[Required action]
Provide the records once more, identical to the original.

Task data: Begin

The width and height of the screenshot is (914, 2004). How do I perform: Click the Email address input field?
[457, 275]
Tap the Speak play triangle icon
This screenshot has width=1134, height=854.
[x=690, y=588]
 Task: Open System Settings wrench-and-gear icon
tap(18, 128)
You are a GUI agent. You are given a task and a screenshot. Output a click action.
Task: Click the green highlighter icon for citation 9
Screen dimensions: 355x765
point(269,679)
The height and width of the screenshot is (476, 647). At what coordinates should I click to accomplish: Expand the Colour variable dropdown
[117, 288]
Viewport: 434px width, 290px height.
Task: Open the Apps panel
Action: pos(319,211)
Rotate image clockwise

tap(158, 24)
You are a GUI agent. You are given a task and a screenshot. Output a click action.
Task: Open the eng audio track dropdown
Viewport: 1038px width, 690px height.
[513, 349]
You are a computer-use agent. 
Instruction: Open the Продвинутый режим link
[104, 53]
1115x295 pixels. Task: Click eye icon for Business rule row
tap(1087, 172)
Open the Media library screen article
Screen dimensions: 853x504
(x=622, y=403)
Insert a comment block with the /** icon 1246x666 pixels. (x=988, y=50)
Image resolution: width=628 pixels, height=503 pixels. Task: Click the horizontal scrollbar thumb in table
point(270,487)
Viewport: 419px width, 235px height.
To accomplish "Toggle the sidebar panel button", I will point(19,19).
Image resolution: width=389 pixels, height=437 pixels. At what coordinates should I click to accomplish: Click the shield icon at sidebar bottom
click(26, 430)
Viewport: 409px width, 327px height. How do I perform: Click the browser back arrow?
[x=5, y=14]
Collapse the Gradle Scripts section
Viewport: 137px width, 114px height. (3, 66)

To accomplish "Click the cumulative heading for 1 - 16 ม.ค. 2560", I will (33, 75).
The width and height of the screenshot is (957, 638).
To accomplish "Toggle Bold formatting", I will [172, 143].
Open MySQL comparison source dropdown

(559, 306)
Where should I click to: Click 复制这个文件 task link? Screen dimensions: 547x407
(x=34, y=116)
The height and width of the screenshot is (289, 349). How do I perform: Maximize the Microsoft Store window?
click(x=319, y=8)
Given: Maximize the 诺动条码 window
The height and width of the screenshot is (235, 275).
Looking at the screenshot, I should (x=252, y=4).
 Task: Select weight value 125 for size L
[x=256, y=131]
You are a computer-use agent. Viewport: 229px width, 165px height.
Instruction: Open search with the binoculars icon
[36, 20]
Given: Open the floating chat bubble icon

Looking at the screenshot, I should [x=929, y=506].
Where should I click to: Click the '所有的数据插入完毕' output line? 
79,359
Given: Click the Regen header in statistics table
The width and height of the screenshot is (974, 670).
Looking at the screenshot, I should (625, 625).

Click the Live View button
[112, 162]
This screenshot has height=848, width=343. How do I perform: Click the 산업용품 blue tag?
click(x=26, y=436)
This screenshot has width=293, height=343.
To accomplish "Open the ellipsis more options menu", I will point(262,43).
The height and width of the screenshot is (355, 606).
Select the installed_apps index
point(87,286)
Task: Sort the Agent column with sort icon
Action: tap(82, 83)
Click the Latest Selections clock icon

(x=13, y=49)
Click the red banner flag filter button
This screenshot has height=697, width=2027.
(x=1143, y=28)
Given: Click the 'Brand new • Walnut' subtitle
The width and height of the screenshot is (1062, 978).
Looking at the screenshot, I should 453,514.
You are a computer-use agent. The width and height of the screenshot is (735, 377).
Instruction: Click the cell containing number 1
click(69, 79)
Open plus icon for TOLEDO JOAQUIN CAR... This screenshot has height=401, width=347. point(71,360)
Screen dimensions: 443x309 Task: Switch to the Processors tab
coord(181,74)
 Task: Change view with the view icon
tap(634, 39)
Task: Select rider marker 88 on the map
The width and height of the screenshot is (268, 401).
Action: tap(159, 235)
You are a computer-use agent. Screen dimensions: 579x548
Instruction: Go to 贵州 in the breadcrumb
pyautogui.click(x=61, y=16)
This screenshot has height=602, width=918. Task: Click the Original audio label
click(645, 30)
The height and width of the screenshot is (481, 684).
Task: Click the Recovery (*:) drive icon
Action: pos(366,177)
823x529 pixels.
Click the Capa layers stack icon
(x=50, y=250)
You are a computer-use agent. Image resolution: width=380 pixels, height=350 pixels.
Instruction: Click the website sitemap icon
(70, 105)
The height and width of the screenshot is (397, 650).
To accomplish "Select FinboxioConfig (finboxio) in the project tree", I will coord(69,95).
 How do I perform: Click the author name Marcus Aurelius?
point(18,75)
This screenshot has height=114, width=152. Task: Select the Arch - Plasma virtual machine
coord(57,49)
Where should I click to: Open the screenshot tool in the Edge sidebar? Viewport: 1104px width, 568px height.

Task data: End

[Exercise result]
The width and height of the screenshot is (914, 2004). How do I perform: Click the Email address input field?
[457, 275]
Tap the Speak play triangle icon
This screenshot has width=1134, height=854.
[x=690, y=588]
 Task: Open System Settings wrench-and-gear icon
tap(18, 128)
You are a GUI agent. You are given a task and a screenshot. Output a click action.
Task: Click the green highlighter icon for citation 9
Screen dimensions: 355x765
point(269,679)
The height and width of the screenshot is (476, 647). At what coordinates should I click to accomplish: Expand the Colour variable dropdown
[117, 288]
Viewport: 434px width, 290px height.
Task: Open the Apps panel
Action: pos(319,211)
Rotate image clockwise

tap(158, 24)
You are a GUI agent. You are given a task and a screenshot. Output a click action.
Task: Open the eng audio track dropdown
Viewport: 1038px width, 690px height.
[513, 349]
You are a computer-use agent. 
Instruction: Open the Продвинутый режим link
[104, 53]
1115x295 pixels. Task: Click eye icon for Business rule row
tap(1087, 172)
Open the Media library screen article
Screen dimensions: 853x504
(x=622, y=403)
Insert a comment block with the /** icon 1246x666 pixels. (x=988, y=50)
Image resolution: width=628 pixels, height=503 pixels. Task: Click the horizontal scrollbar thumb in table
point(270,487)
Viewport: 419px width, 235px height.
To accomplish "Toggle the sidebar panel button", I will point(19,19).
Image resolution: width=389 pixels, height=437 pixels. At what coordinates should I click to accomplish: Click the shield icon at sidebar bottom
click(26, 430)
Viewport: 409px width, 327px height. How do I perform: Click the browser back arrow?
[x=5, y=14]
Collapse the Gradle Scripts section
Viewport: 137px width, 114px height. (3, 66)

To accomplish "Click the cumulative heading for 1 - 16 ม.ค. 2560", I will (33, 75).
The width and height of the screenshot is (957, 638).
To accomplish "Toggle Bold formatting", I will [172, 143].
Open MySQL comparison source dropdown

(559, 306)
Where should I click to: Click 复制这个文件 task link? Screen dimensions: 547x407
(x=34, y=116)
The height and width of the screenshot is (289, 349). How do I perform: Maximize the Microsoft Store window?
click(x=319, y=8)
Given: Maximize the 诺动条码 window
The height and width of the screenshot is (235, 275).
Looking at the screenshot, I should (x=252, y=4).
 Task: Select weight value 125 for size L
[x=256, y=131]
You are a computer-use agent. Viewport: 229px width, 165px height.
Instruction: Open search with the binoculars icon
[36, 20]
Given: Open the floating chat bubble icon

Looking at the screenshot, I should [x=929, y=506].
Where should I click to: Click the '所有的数据插入完毕' output line? 
79,359
Given: Click the Regen header in statistics table
The width and height of the screenshot is (974, 670).
Looking at the screenshot, I should (625, 625).

Click the Live View button
[112, 162]
This screenshot has height=848, width=343. How do I perform: Click the 산업용품 blue tag?
click(x=26, y=436)
This screenshot has width=293, height=343.
To accomplish "Open the ellipsis more options menu", I will point(262,43).
The height and width of the screenshot is (355, 606).
Select the installed_apps index
point(87,286)
Task: Sort the Agent column with sort icon
Action: tap(82, 83)
Click the Latest Selections clock icon

(x=13, y=49)
Click the red banner flag filter button
This screenshot has height=697, width=2027.
(x=1143, y=28)
Given: Click the 'Brand new • Walnut' subtitle
The width and height of the screenshot is (1062, 978).
Looking at the screenshot, I should 453,514.
You are a computer-use agent. The width and height of the screenshot is (735, 377).
Instruction: Click the cell containing number 1
click(69, 79)
Open plus icon for TOLEDO JOAQUIN CAR... This screenshot has height=401, width=347. point(71,360)
Screen dimensions: 443x309 Task: Switch to the Processors tab
coord(181,74)
 Task: Change view with the view icon
tap(634, 39)
Task: Select rider marker 88 on the map
The width and height of the screenshot is (268, 401).
Action: tap(159, 235)
You are a computer-use agent. Screen dimensions: 579x548
Instruction: Go to 贵州 in the breadcrumb
pyautogui.click(x=61, y=16)
This screenshot has height=602, width=918. Task: Click the Original audio label
click(645, 30)
The height and width of the screenshot is (481, 684).
Task: Click the Recovery (*:) drive icon
Action: pos(366,177)
823x529 pixels.
Click the Capa layers stack icon
(x=50, y=250)
You are a computer-use agent. Image resolution: width=380 pixels, height=350 pixels.
Instruction: Click the website sitemap icon
(70, 105)
The height and width of the screenshot is (397, 650).
To accomplish "Select FinboxioConfig (finboxio) in the project tree", I will coord(69,95).
 How do I perform: Click the author name Marcus Aurelius?
point(18,75)
This screenshot has height=114, width=152. Task: Select the Arch - Plasma virtual machine
coord(57,49)
Where should I click to: Open the screenshot tool in the Edge sidebar? Viewport: 1104px width, 568px height.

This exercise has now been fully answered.